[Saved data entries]
━━━━━━━━━━━━━━━━━━━━━━━━━━━━━━

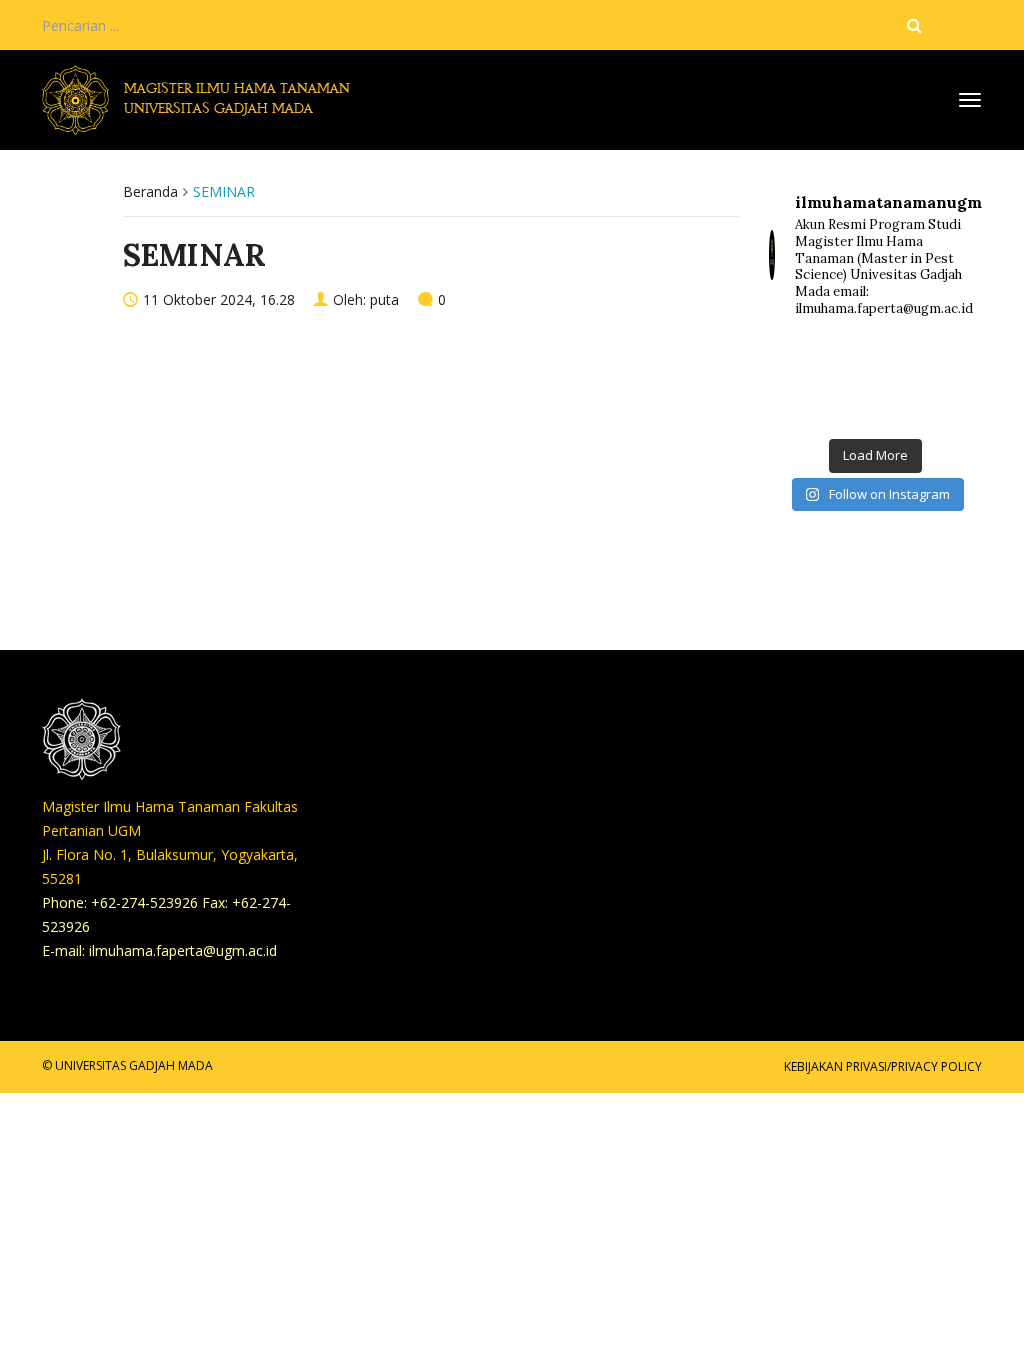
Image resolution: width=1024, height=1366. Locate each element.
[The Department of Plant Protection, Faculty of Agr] (803, 361)
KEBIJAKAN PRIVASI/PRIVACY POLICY (883, 1066)
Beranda (150, 191)
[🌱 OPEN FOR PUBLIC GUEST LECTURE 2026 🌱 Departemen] (948, 403)
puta (384, 299)
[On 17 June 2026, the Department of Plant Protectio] (876, 361)
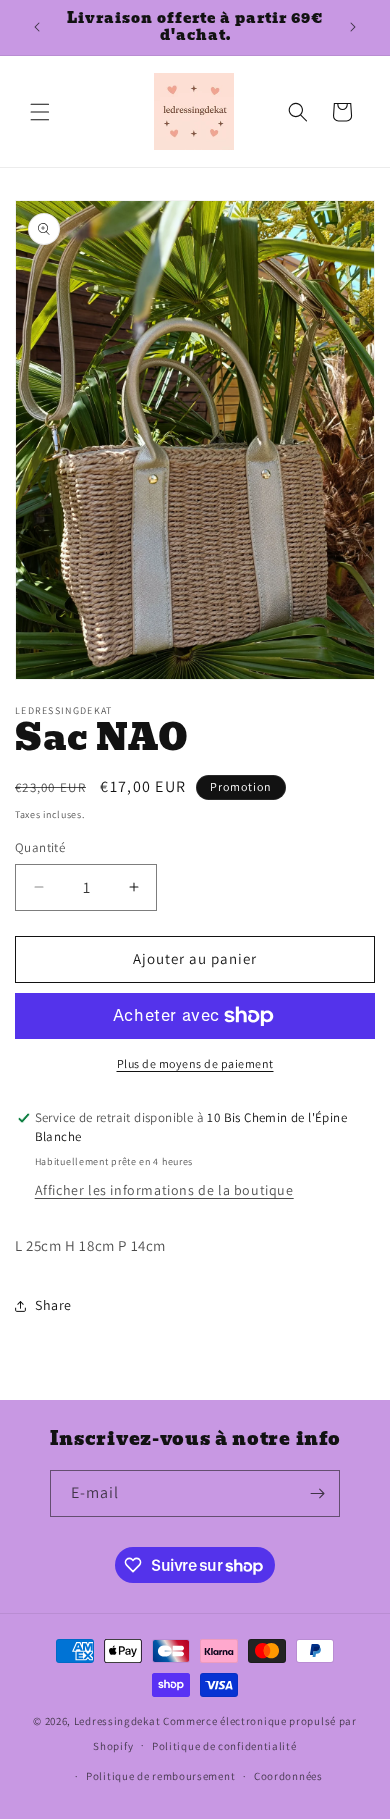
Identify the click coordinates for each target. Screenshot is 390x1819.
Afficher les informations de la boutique (164, 1190)
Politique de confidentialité (224, 1746)
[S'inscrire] (317, 1493)
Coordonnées (288, 1776)
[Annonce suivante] (353, 27)
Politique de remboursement (160, 1776)
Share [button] (53, 1305)
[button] (40, 112)
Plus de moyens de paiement (195, 1063)
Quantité (40, 847)
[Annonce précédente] (37, 27)
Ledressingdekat (117, 1721)
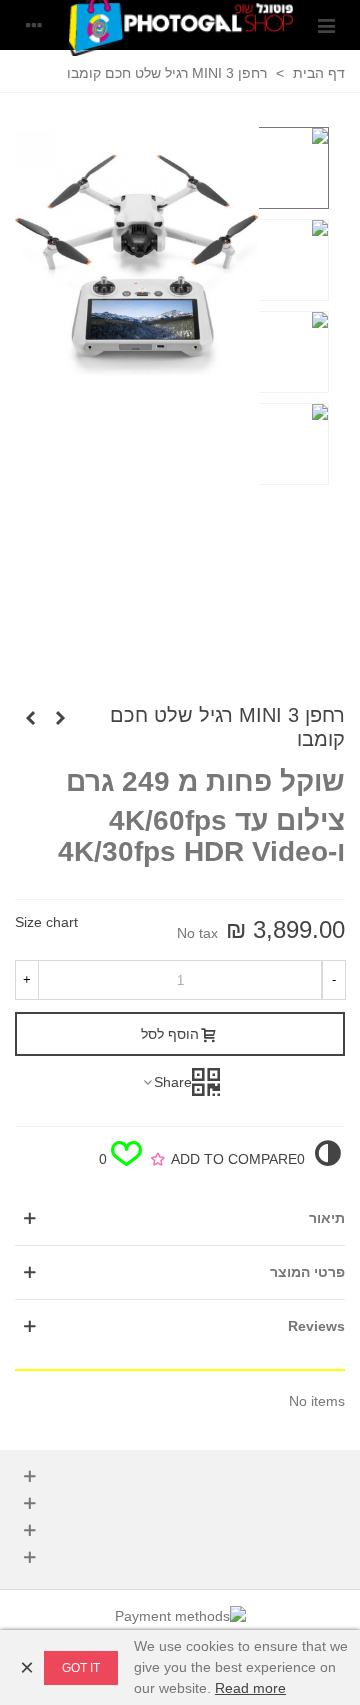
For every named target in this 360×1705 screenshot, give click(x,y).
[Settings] (34, 25)
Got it (81, 1668)
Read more (250, 1688)
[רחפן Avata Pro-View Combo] (60, 718)
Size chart (46, 922)
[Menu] (326, 25)
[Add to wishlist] (157, 1159)
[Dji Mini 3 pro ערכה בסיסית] (30, 718)
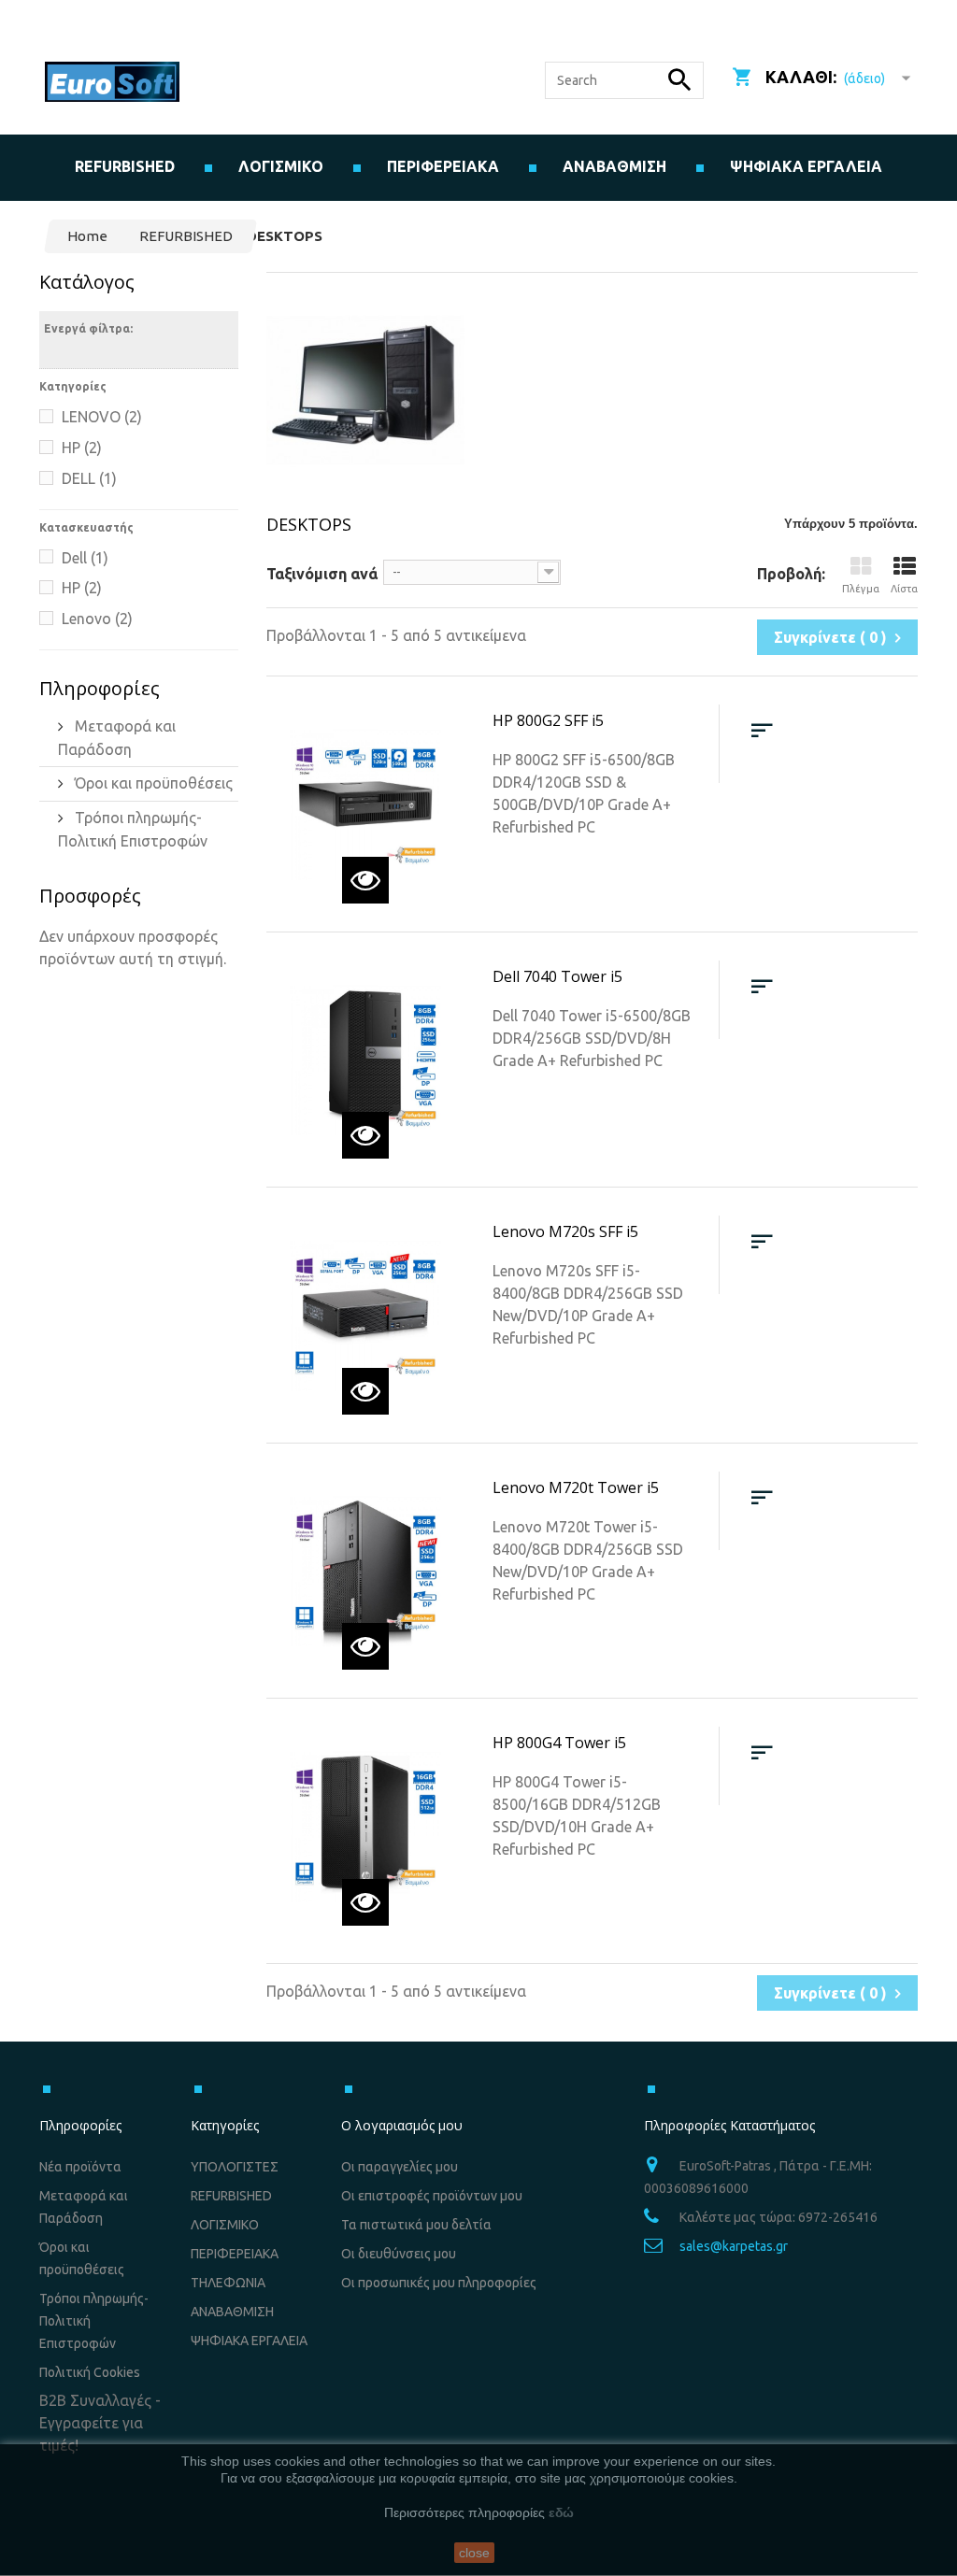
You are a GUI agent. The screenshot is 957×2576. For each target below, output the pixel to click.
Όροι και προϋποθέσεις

━━━━━━━━━━━━━━━━━━━━━━━━━━━━━━

_PROMPT_
Transcribe all the data word for word; the images stay out.

_RESULT_
Image resolution: width=1024, height=1366. Locate each element.
[The Department of Plant Protection, Faculty of Agr] (803, 361)
KEBIJAKAN PRIVASI/PRIVACY POLICY (883, 1066)
Beranda (150, 191)
[🌱 OPEN FOR PUBLIC GUEST LECTURE 2026 🌱 Departemen] (948, 403)
puta (384, 299)
[On 17 June 2026, the Department of Plant Protectio] (876, 361)
Identify the click coordinates for each target. Screenshot is 390x1819.
Afficher les informations de la boutique (164, 1190)
Politique de confidentialité (224, 1746)
[S'inscrire] (317, 1493)
Coordonnées (288, 1776)
[Annonce suivante] (353, 27)
Politique de remboursement (160, 1776)
Share [button] (53, 1305)
[button] (40, 112)
Plus de moyens de paiement (195, 1063)
Quantité (40, 847)
[Annonce précédente] (37, 27)
Ledressingdekat (117, 1721)
For every named target in this 360×1705 screenshot, give click(x,y).
[Settings] (34, 25)
Got it (81, 1668)
Read more (250, 1688)
[רחפן Avata Pro-View Combo] (60, 718)
Size chart (46, 922)
[Menu] (326, 25)
[Add to wishlist] (157, 1159)
[Dji Mini 3 pro ערכה בסיסית] (30, 718)
You are a GUI agent. The screenshot is 957×2576. For each target below, output the pixel to click.
Όροι και προϋποθέσεις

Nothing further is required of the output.